Top tip: make sure you pack a camping stove – or choose campsites where they're provided – as campfires are illegal in Iceland (and there isn't much firewood about anyway).
“I'm planning on going back in the summer for 10 days, renting a car to drive around the island and taking my tent. Campsites are pretty cheap and I'm happy to self-cater – the most expensive part is renting the car.”Browse Icelandic campsites
Camper van tour
If you're not sold on sleeping under canvas in Iceland – or just don't fancy lugging your tent on the plane – a camper van gives you just as much freedom and a few more creature comforts. You can collect your camper from Reykjavik and drop if off there once you've finished your tour, so adding a few days in the city to your itinerary is easily done. The vans are heated and your van provider should also provide you with sleeping bags, chairs, and kitchenware so all you need to bring are yourselves, plenty of layers, and food. You will have to park your camper van in proper campsites – it's illegal to park up in lay-bys in Iceland – so make sure you book these in advance of your trip.
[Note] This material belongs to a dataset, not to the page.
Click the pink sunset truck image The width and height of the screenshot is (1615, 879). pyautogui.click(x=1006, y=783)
“Book easyJet flights and a camper van. We've been twice this way, and it works out significantly cheaper. Oh, and go in September. It's out of season, so cheaper, quieter, but before a lot of facilities close for the winter.”Browse camper vans
Things to do
- Iceland's famous geothermal spa, the Blue Lagoon, is located near Reykjavik and you can easily join an excursion or join a bus at Reykjavik's bus station. With an average temperature of 37°C, the pool, rich in natural mineral salts and algae, is a welcome tonic. Special boxes of silica mud are located around the pool that bathers can apply as mudpack to enjoy its exfoliating and cleansing benefits. Entrance is free for under-13s.
- The Golden Circle is Iceland's most famous sightseeing tour and takes in sights like Gullfoss waterfall, Geysir hot spring area and Thingvellir National Park.
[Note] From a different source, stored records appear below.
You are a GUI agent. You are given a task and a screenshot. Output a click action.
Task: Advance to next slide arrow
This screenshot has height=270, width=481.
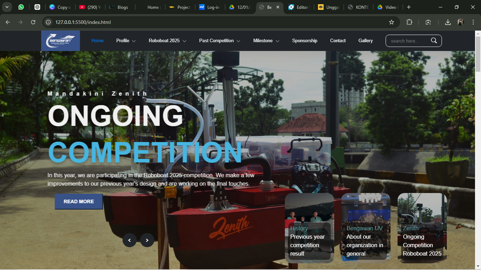[x=147, y=240]
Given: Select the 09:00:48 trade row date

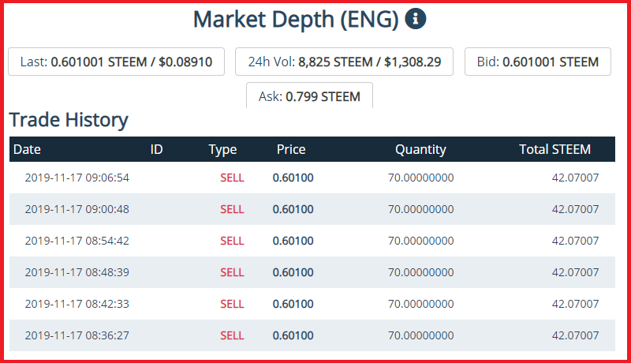Looking at the screenshot, I should pos(77,209).
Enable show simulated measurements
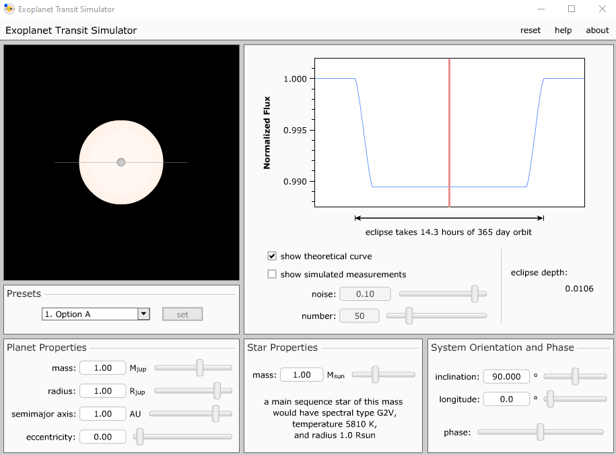Image resolution: width=616 pixels, height=455 pixels. pyautogui.click(x=272, y=274)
- Killer, humpback, pilot, minke, sperm, fin and blue whales are all waiting to be spotted in Icelandic waters. Whales can be seen all year but the main season lasts from April to mid-October. It's possible to join tours in Reykjavik, the North and West of Iceland.
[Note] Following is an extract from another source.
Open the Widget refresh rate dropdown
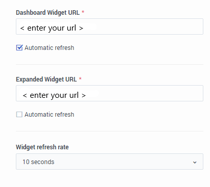Viewport: 210px width, 187px height. click(x=109, y=162)
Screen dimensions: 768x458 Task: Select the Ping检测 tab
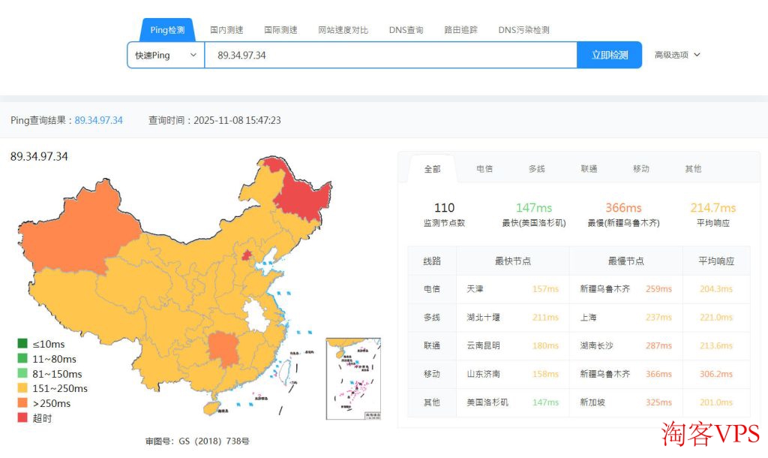[x=167, y=29]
- Reykjavik Zoo and family park is also a great option for a less full-on day.
Pack lots of layers. A famous saying in Iceland is 'If you don't like the weather, wait five minutes'. Be prepared to experience glorious sunshine, wind and snow all in the space of an hour.
Hire a car. Not only will it give you the freedom to explore, but you will also come across fantastic waterfalls, geothermal hot pools and black sand beaches that you may not reach on an organised tour.
Pack some food to bring with you. Unless you're happy to splash some serious cash – think £25 for a burger and chips – Mumsnetters suggest stashing some pasta in your luggage for a simple meal. Much of the holiday accommodation around Reykjavik is equipped for some light self-catering for this very reason.
What Mumsnetters say about holidays in Iceland
It is expensive but WORTH IT.
Not sure what the official line is on hot springs and little ones, but I would advise caution as we went in one that would've boiled lobsters… Others were cooler though, more like a warm bath. If you go to the Blue Lagoon near Reykjavik I believe that it is popular with families.
Go to Akureyri, nearly all the really fab sightseeing is around there. I camped, definitely the only affordable accommodation. And follow the Lonely Planet guide for currency exchange.
If you're after lovely scenery, clean air and some sightseeing of natural outdoorsy attractions, you'll love it. Oh, we also went on a boat trip and saw whales, beautiful.